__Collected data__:

──────────────────────────────

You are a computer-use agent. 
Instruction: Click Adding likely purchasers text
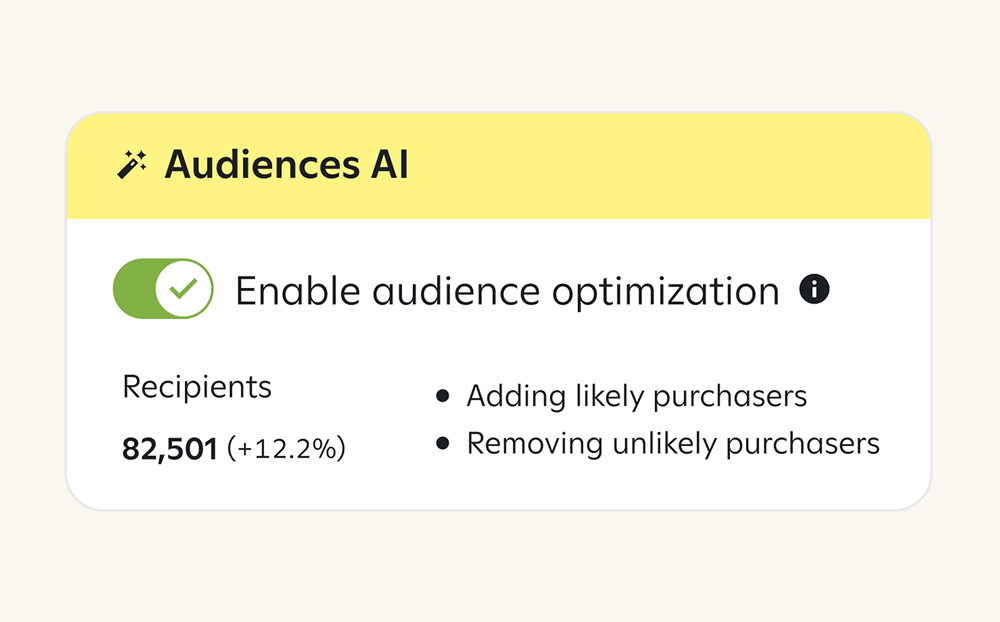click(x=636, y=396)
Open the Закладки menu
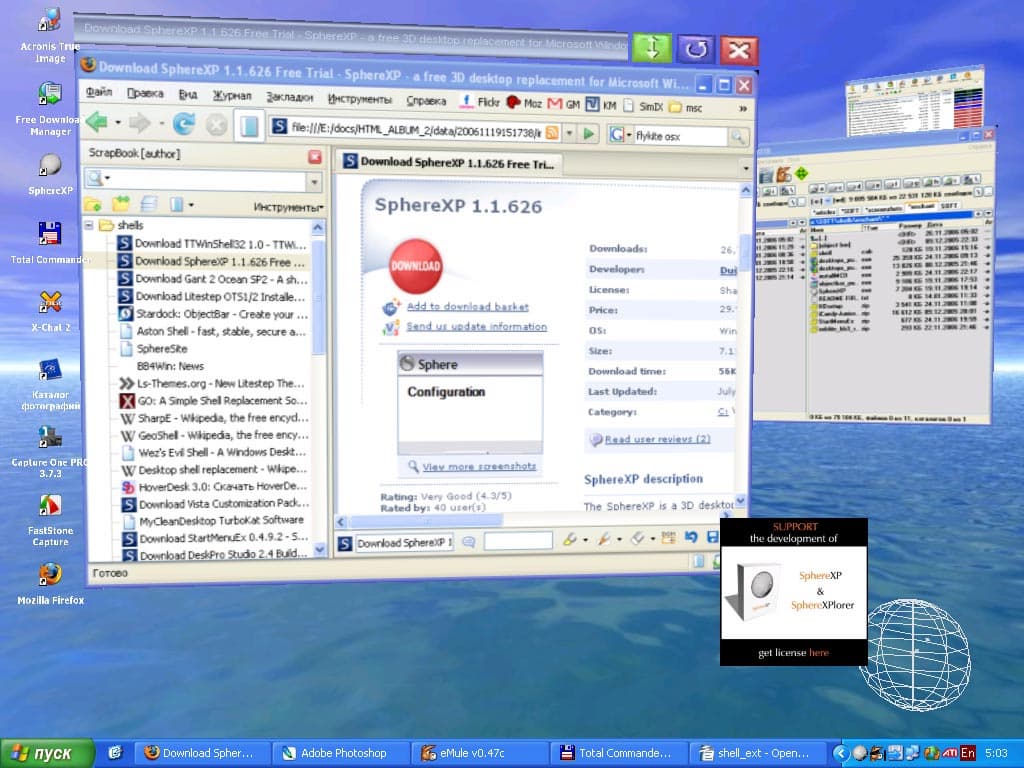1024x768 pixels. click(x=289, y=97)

──────────────────────────────

All records above must be output exactly as they stand, excluding pictures.

You are a computer-use agent. 
Instruction: Click Adding likely purchasers text
click(x=636, y=396)
Open the Закладки menu
1024x768 pixels. click(x=289, y=97)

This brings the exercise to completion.